The Washington Post Co. reports a 13.6% increase in Q2 profits thanks to huge gain in earnings at cable tv division, but newspaper records 15% drop in ad revenue
The Washington Post Co. reported very solid earnings for the second quarter of the year, fueled by a 34 percent jump in earnings at its cable television division. But both its for-profit education division, Kaplan, and its flagship daily newspaper recorded depressed results, and revenue overall for the company was down 5 percent.
The company attributed its cable television performance to a jump in political advertising, which should continue into the fall.
Kaplan, the company’s education subsidiary, saw operating income fall 84 percent as student enrollment fell 11 percent.

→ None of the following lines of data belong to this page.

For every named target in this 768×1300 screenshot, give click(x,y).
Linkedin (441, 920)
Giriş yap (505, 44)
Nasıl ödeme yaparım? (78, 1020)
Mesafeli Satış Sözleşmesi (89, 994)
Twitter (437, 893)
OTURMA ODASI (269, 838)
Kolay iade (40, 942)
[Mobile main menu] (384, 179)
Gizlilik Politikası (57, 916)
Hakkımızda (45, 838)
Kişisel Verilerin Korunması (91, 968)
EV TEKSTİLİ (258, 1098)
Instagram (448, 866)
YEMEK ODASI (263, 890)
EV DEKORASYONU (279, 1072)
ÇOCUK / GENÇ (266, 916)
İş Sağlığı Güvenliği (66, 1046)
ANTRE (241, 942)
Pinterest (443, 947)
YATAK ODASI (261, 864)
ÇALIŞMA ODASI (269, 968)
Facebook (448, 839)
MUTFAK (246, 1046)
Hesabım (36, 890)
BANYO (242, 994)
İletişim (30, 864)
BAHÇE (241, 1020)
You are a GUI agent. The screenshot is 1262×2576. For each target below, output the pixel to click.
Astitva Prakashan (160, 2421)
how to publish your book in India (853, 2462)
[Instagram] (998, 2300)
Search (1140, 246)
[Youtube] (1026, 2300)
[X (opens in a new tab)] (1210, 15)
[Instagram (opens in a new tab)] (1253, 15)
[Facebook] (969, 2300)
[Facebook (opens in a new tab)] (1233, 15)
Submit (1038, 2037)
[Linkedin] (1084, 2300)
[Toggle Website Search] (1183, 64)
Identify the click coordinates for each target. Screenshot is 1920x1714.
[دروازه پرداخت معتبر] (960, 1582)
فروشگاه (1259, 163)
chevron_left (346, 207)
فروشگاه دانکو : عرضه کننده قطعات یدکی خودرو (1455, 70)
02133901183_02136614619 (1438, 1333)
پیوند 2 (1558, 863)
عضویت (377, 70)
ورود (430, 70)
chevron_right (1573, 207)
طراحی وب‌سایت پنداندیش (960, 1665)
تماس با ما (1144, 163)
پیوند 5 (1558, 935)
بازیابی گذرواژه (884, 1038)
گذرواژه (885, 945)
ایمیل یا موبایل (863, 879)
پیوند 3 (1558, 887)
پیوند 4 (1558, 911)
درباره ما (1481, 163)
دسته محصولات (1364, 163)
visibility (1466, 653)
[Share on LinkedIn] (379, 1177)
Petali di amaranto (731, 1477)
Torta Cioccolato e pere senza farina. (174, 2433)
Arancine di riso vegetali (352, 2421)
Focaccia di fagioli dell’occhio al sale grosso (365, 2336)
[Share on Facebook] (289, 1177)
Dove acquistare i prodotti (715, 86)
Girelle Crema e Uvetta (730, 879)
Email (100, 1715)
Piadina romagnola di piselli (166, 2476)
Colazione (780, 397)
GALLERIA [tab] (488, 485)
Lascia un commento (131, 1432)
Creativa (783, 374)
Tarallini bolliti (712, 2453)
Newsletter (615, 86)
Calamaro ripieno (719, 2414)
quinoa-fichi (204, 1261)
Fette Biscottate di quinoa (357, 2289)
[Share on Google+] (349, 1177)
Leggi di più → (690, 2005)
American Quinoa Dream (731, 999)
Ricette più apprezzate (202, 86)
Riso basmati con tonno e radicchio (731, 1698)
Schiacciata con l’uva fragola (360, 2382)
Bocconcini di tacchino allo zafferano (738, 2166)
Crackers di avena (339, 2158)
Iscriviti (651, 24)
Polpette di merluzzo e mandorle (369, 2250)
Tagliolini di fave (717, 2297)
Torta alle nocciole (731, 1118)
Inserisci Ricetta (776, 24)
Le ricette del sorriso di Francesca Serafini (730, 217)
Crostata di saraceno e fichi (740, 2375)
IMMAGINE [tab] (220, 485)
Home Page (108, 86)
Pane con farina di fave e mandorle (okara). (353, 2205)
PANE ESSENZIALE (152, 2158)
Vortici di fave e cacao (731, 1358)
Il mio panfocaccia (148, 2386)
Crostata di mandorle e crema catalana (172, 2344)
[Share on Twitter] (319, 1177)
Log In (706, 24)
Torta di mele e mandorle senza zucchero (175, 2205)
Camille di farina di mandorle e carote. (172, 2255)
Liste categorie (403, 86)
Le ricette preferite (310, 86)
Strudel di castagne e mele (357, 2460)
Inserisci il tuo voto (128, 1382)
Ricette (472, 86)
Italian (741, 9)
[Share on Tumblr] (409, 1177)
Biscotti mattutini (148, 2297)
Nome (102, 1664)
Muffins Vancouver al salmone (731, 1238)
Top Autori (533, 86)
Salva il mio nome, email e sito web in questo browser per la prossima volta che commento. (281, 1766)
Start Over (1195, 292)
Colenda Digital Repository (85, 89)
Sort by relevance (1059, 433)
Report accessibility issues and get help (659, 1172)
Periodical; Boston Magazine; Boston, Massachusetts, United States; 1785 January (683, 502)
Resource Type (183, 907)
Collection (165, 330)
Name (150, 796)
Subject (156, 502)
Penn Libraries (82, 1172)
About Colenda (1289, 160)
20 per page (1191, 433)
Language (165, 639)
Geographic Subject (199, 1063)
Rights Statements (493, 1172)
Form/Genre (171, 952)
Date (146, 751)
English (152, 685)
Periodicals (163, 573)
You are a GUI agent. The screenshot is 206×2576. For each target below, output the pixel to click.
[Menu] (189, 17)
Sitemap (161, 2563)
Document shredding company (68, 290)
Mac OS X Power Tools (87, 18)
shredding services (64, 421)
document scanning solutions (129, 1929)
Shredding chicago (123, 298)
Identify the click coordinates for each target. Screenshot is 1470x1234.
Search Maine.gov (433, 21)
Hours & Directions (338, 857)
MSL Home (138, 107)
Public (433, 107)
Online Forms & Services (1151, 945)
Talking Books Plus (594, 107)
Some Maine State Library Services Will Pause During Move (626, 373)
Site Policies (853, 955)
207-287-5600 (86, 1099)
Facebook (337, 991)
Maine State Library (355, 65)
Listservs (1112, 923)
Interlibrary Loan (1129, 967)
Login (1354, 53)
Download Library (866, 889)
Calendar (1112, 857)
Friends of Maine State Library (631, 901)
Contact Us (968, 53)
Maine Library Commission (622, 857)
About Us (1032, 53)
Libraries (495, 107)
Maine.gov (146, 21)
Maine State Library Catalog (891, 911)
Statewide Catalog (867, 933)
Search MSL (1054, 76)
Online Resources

“Kaplan will likely incur additional restructuring costs in the second half of 2012,” the company said in its earning statement. Ironically, Kaplan is heavily dependent on students and government subsidized tuition, while its parent company promotes cuts in government spending.
The Washington Post, meanwhile, recorded a 15 percent drop in print advertising, while at the same time suffering losses in both daily and Sunday circulation. Online advertising for the daily paper and Slate grew 8 percent, wiping out declines in Q1. For the first half of the year digital is flat.
Overall, the newspaper publishing division reported an operating loss in Q2 of $15.9 million compared to a loss of $2.9 million in the same quarter one year ago.